I am very fortunate to be recovering from chronic meningitis, which I had late 2011. Most of 2012 was a tough slog, but I've been fortunate to improve throughout the year and head into 2013 very optimistic. Had some complications that delayed my recovery, but seemingly mending well now.
While I ask my doctors plenty of questions, Chronic Meningitis seems to be a fairly rare type of meningitis and there isn't much I have learned. I haven't yet seen any posts anywhere about fellow patients, I really hope to do so through this post.

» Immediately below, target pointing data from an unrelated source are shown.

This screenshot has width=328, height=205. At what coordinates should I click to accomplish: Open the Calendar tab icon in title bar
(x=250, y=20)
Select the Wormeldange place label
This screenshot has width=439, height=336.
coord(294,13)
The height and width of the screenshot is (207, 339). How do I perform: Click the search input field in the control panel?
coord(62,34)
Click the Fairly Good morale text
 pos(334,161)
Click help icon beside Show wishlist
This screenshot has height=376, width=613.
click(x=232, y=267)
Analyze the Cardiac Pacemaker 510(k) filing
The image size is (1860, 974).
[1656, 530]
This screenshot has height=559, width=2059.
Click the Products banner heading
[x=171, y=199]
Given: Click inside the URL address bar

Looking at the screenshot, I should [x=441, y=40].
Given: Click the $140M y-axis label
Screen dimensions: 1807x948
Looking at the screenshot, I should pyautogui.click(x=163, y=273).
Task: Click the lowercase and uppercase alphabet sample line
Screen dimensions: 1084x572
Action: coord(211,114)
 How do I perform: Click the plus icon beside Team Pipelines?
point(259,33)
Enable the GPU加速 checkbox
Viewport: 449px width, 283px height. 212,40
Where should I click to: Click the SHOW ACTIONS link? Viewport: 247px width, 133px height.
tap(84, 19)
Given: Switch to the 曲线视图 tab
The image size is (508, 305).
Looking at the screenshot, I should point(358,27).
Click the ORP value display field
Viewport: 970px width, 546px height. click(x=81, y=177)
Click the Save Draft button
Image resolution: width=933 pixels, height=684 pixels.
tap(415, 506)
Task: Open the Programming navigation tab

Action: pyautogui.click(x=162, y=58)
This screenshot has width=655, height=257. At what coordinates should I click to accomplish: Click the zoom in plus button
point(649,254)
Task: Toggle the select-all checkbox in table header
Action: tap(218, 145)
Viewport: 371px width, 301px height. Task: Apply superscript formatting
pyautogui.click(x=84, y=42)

I have lost my sense of what it is like to feel 'normal' but my headaches are much less frequent now and I am gradually building up some strength and fitness through regular visits I the gym. I do have neck pain, which extends up the back of my skull and I always wake up worse than the night before when I've gone to sleep, but then gradually improve each day.
Very interested to make contact with anyone who has had, or has chronic meningitis, or who knows more about it and could steer me towards some resources. I am seeking to better manage my issues, understand my longer term prognosis and generally get a sense of where my experience lies relative to others.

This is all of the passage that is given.